The following February, an insurance underwriter advised Holmes that the AR had premiums outstanding and rather than checking further, he relied on assurances from the AR that the premiums had been brought up to date. Again, when the AR appeared to have problems paying insurance premiums promptly to AIF, Holmes failed to increase his monitoring in any way and nor did he investigate the way the AR was carrying out its business.
Finally, following a complaint made by a client of the AR in September 2007, regarding its failure to put insurance in place, Holmes terminated the AR’s status.
Holmes subsequently became aware that the AR had received clients’ premiums but failed to pass them on to the underwriter, leaving the clients uninsured. In addition, the AR had also instructed AIF to arrange insurance policies on behalf of clients but had failed to pass on the client premiums to AIF.

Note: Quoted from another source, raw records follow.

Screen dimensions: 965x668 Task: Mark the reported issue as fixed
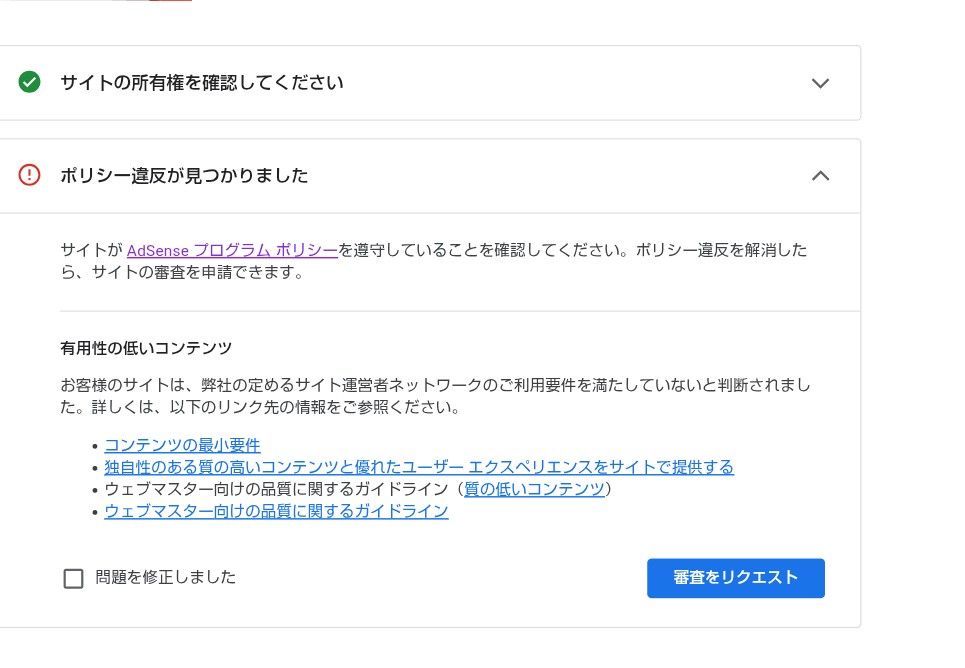[73, 578]
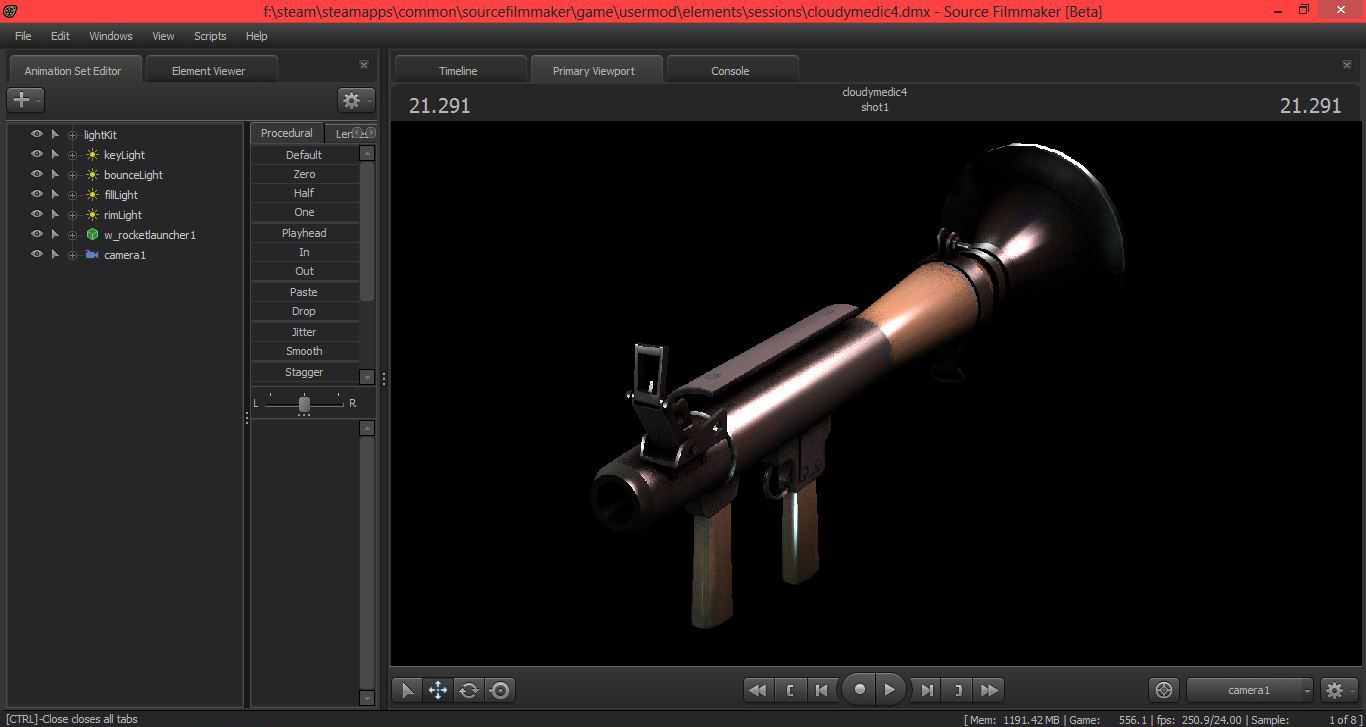This screenshot has width=1366, height=727.
Task: Activate the rotate manipulator tool
Action: click(469, 690)
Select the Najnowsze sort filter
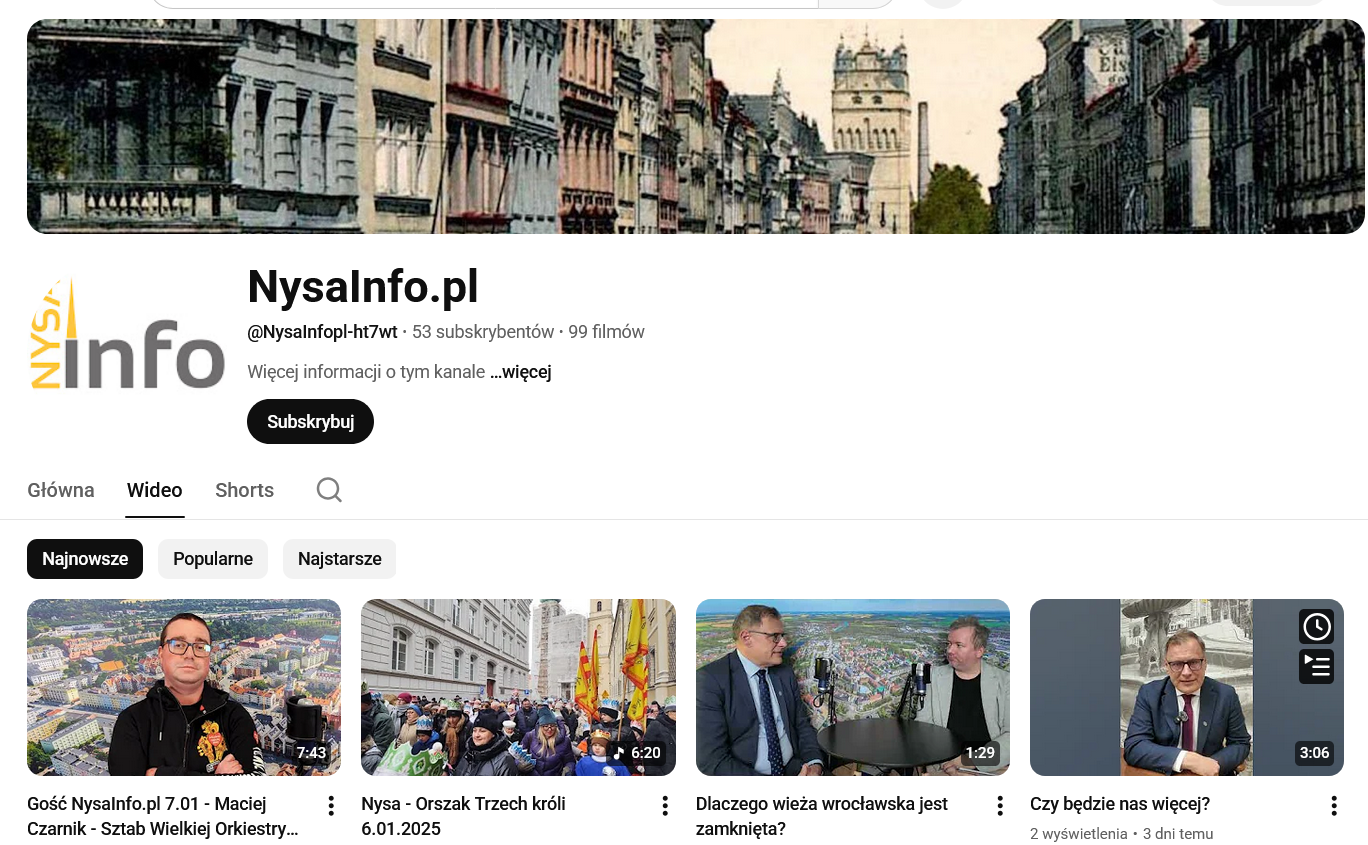 pyautogui.click(x=85, y=559)
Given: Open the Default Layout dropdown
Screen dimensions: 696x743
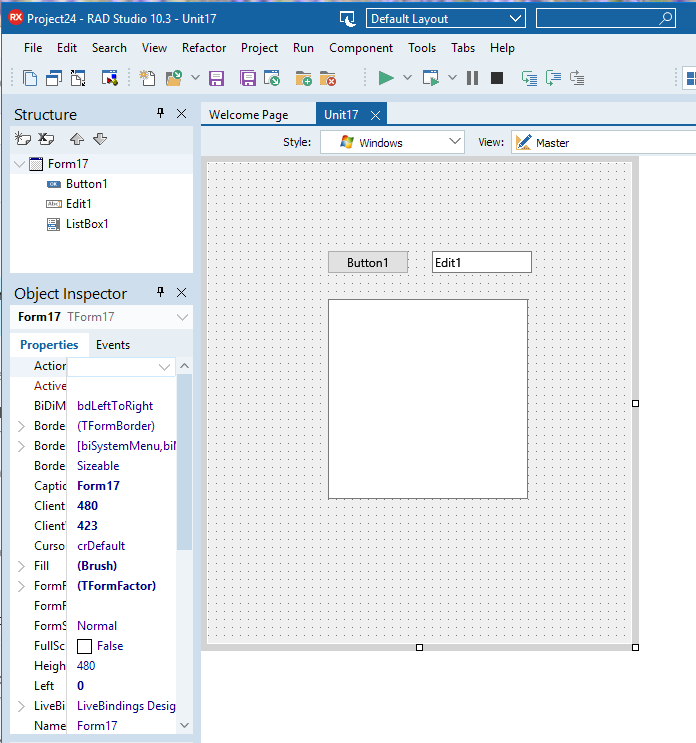Looking at the screenshot, I should click(x=445, y=18).

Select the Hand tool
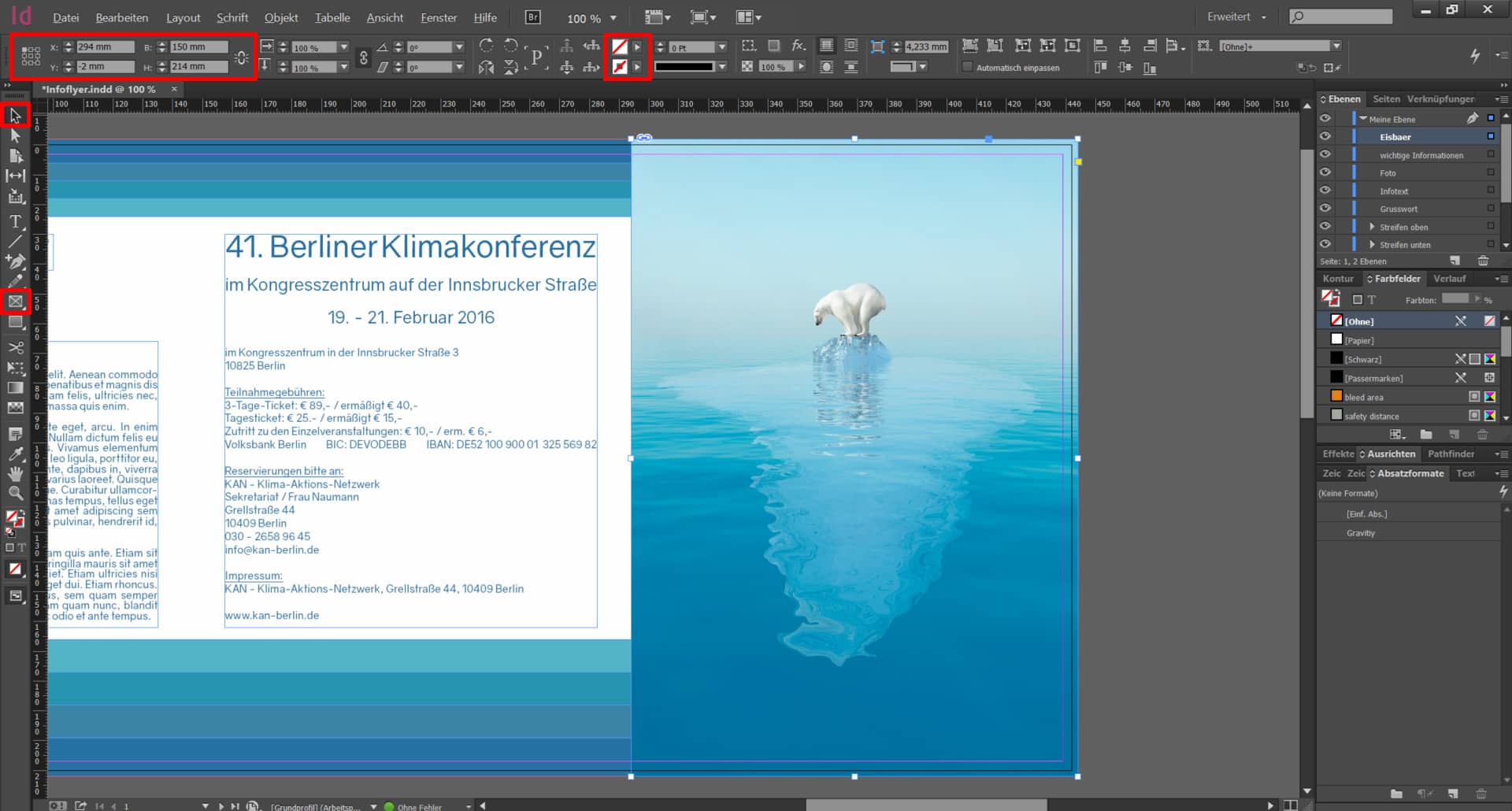[15, 473]
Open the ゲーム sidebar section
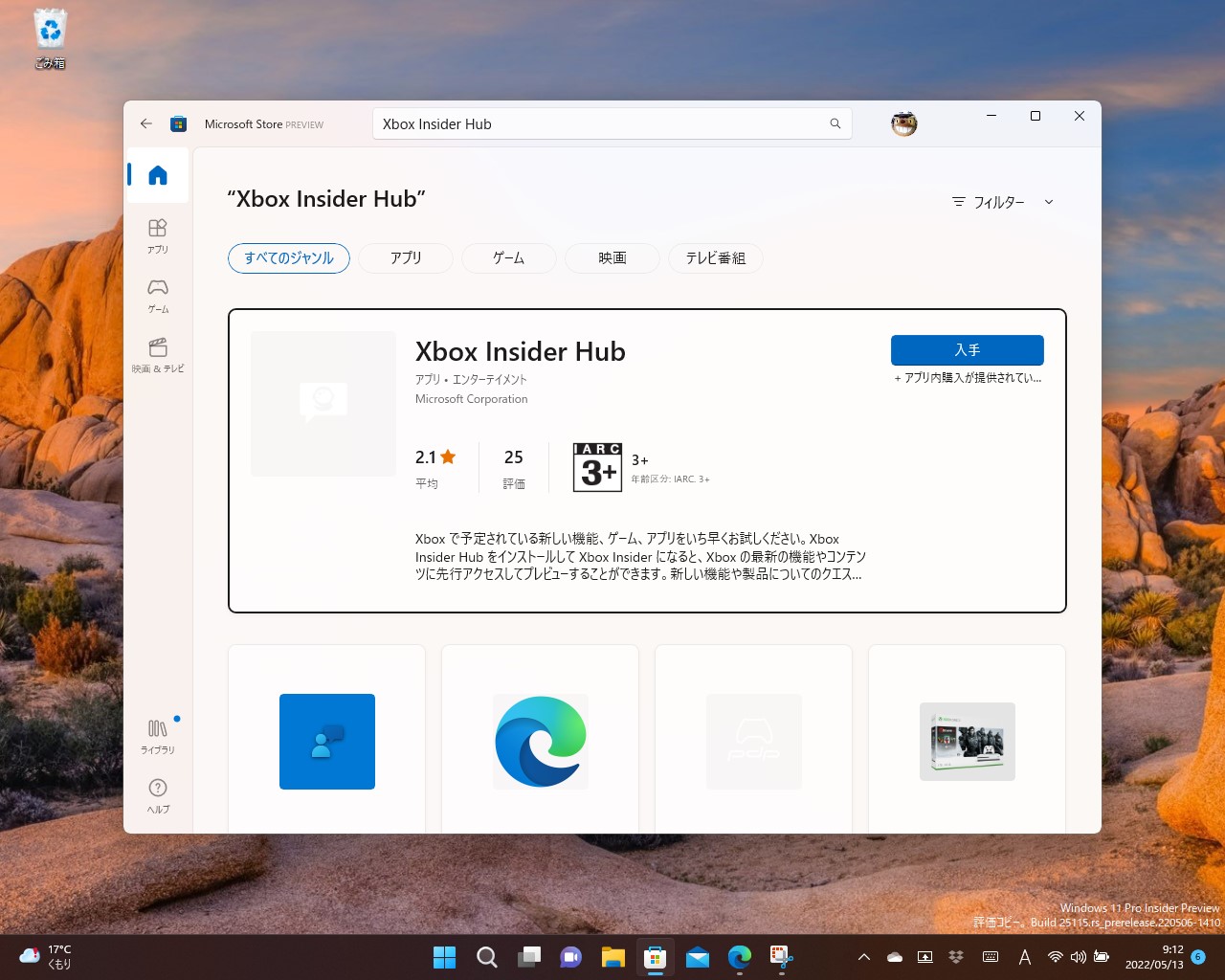The image size is (1225, 980). click(157, 293)
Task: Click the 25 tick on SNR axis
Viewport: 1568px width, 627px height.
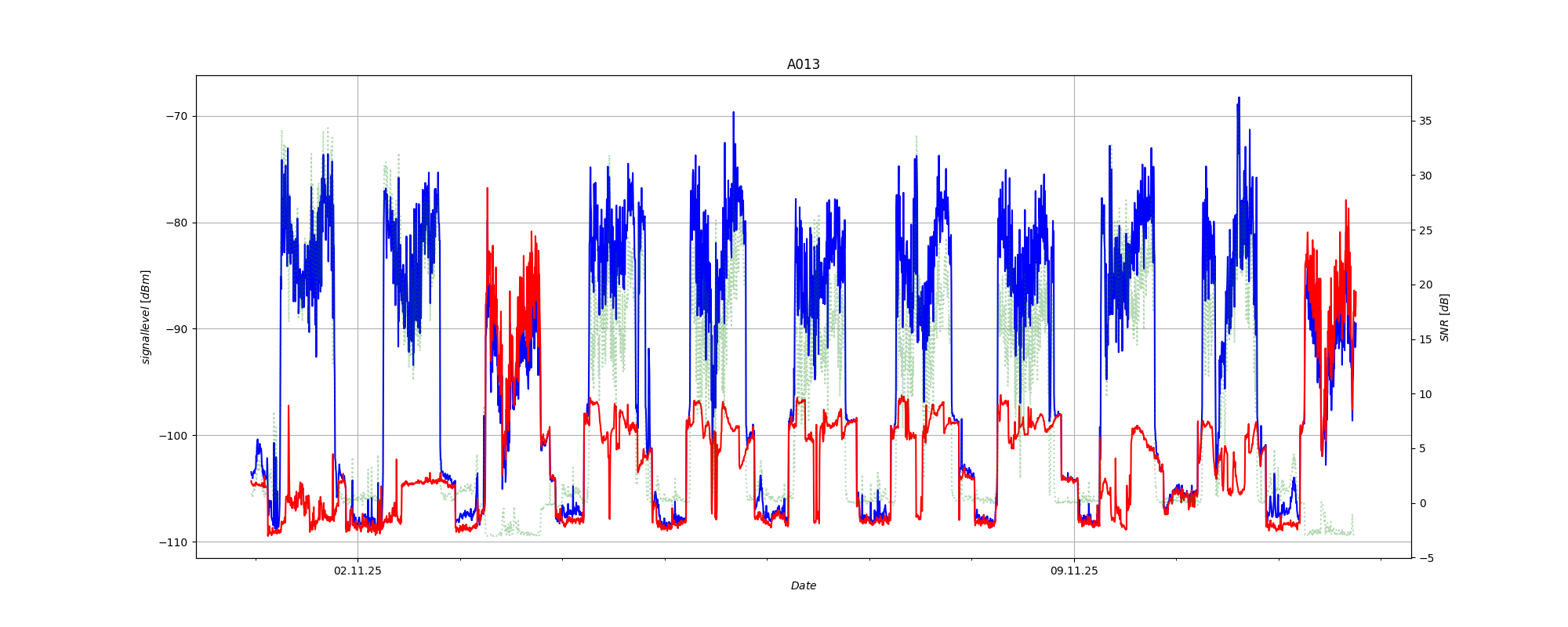Action: click(x=1425, y=230)
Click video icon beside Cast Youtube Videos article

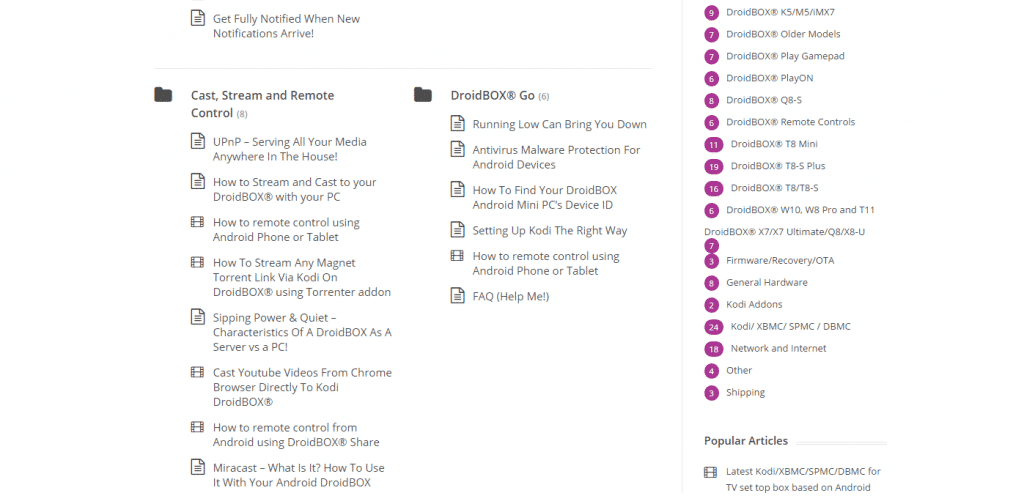197,372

The FSA is satisfied that Holmes then ensured that AIF took steps to arrange alternative insurance for the clients who had been left uninsured and also ensured that cover was maintained where AIF had already provided instructions to the insurer. The cost to AIF of ensuring clients remained on cover was approximately £27,000.
Jonathan Phelan, head of retail enforcement, said: "Senior management at firms are responsible for the standards and conduct of the businesses they run – this applies to all firms both large and small. In particular, senior managers should ensure that their appointed representatives are appropriately overseen.
"As a director of the firm, Richard Holmes failed to carry out sufficient initial checks and then failed to monitor adequately the activities of the AR over a period of almost a year despite identifying a number of concerns early on during the AR agreement – this falls below the standards that FSA expects of firms. Directors who fail to discharge their personal responsibilities, including monitoring ARs properly, give rise to a risk of consumer loss and we will take action against them."
The FSA took into account that Holmes did not deliberately set out to contravene its requirements; co-operated with the FSA and took remedial action to ensure clients were not left uninsured.
Holmes agreed to settle at an early stage of the FSA’s inquires and therefore qualified for a 30% discount under the FSA’s executive settlement procedures. Without the discount the fine would have been £28,600.